Teams at conferences have already discussed finding martian methane. But Vladimir Krasnopolsky, an atmospheric scientist from the Catholic University of America in Washington DC, says that his study, to be published shortly in the peer-reviewed journal Icarus1, is the first hard evidence for methane on the planet.

He and his colleagues used the Canada-France-Hawaii Telescope on top of Mauna Kea in Hawaii to detect minute traces of methane in the red planet's atmosphere; they found levels of 10 parts per billion. This matches other researchers' estimates, and suggests that methane is being continually released from the surface.

Krasnopolsky has gone one step further, considering different possible explanations for the methane, and claims that no physical process can account for the amount of methane that he sees. He concludes that the gas must come from a biological source, and has worked out how many microbes it would take to produce it.

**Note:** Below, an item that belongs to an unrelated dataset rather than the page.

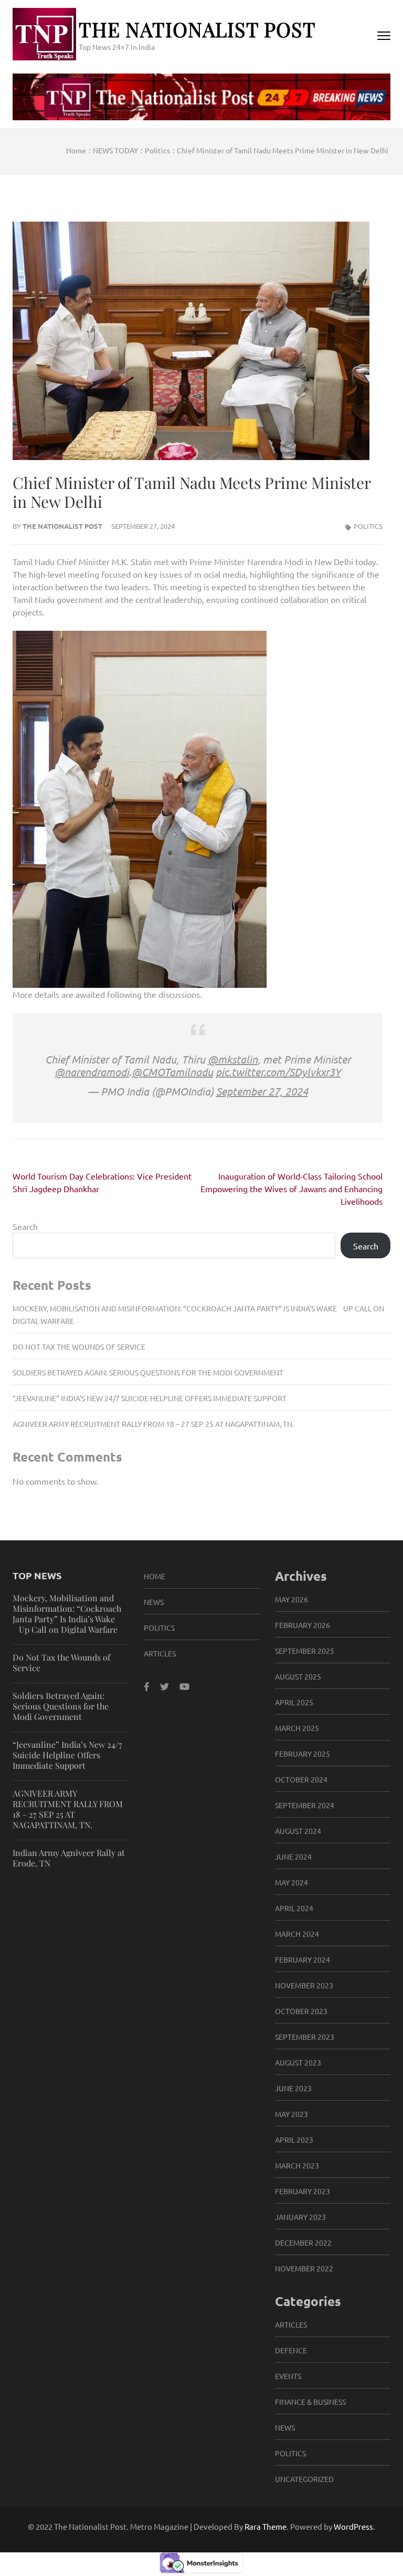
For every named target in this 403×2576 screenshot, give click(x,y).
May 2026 (291, 1599)
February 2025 (302, 1753)
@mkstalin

Certain bacteria on Earth generate methane, and scientists have long speculated that similar creatures live on Mars. Krasnopolsky thinks the presence of such bacteria is the best explanation of his results and, assuming they have similar biochemistry, he calculates that there could be 20 tonnes of methanogenic bacteria currently living on Mars.

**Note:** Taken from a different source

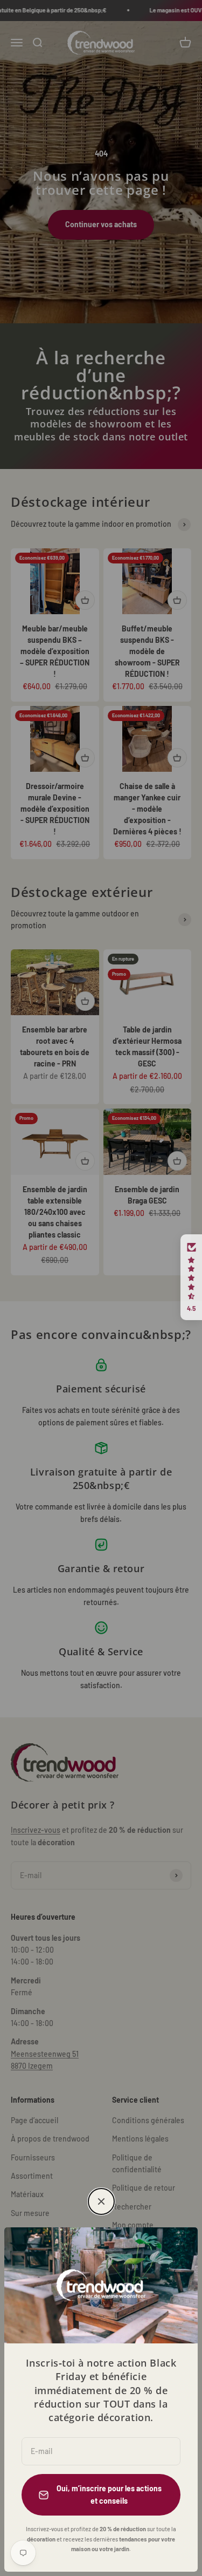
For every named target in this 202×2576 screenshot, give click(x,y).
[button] (191, 1277)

If they were evenly distributed around the planet in a warm layer about 100 metres thick, each bug would have roughly 10 cubic centimetres of space to itself. But Krasnopolsky argues that the martians are probably concentrated in just a handful of oases, which would explain why NASA's Viking landers missed any signs of organic chemistry on Mars in 1975 and 1976.

Hunt the martian

An organized martian hunt would be difficult, Krasnopolsky says. Methane mixes into the atmosphere too quickly for us to follow it to a precise location. But tantalizing results just announced by another group of methane hunters could help narrow the search.

<mediar rid='m1'/>Vittorio Formisano of the Institute of Physics and Interplanetary Space in Italy uses data from the European Space Agency orbiter, Mars Express, to analyse gas emissions from Mars. He told scientists at the International Mars Conference in Ischia, Italy, on 20 September that his team had detected concentrated patches of both methane and water vapour coming from three distinct areas of Mars: Arabia Terra, Elysium Planum and Arcadia-Memnonia.

These locations all have stores of ice just below the surface, which might house a common source of the two gases. But scientists are still unsure whether that source is biological or geological.

Michael Mumma, of NASA's Goddard Space Flight Centre in Greenbelt, Maryland, leads a third team searching for methane, using telescopes at Cerro Pachon in Chile and Mauna Kea in Hawaii. He says he has seen similar overlaps between methane and water vapour in his own data.

"It certainly identifies key regions for further investigation on Mars," says Mumma.

He is sceptical, however, about Krasnopolsky's conclusion that life is the best explanation for the methane. "I don't think the community is that impressed," he says. He still believes that volcanic activity, somehow missed by NASA's orbiters, could be generating the methane. Another possibility is that the gas is being generated by rocks squeezing together deep inside the planet (see ""Earth's mantle can generate methane":http://www.nature.com/news/2004/040913/full/040913-5.html''), although Mumma adds: "If that were happening on Mars it would still be quite startling."

Infrared solution

Mumma does concede that it is perfectly possible that life exists on the planet today. "Below the permafrost, there may be active regions of life releasing methane right now," he says. Other researchers have found organisms living more than 500 metres below the Canadian permafrost, he adds.

He has just submitted a proposal to NASA for a space-based infrared telescope that should help resolve the matter. If geological processes are responsible for generating methane, it should also make other hydrocarbons such as ethane. Mumma believes that his telescope could easily find ethane on Mars. If none was found, the case for life would then be much stronger. The craft could launch in 2010, says Mumma, and would observe Mars from a point about 1.5 million kilometres from Earth. 

  • References

    1. Krasnopolsky V. A., Maillard J. P. & Owen T. C. Icarus, published online (2004).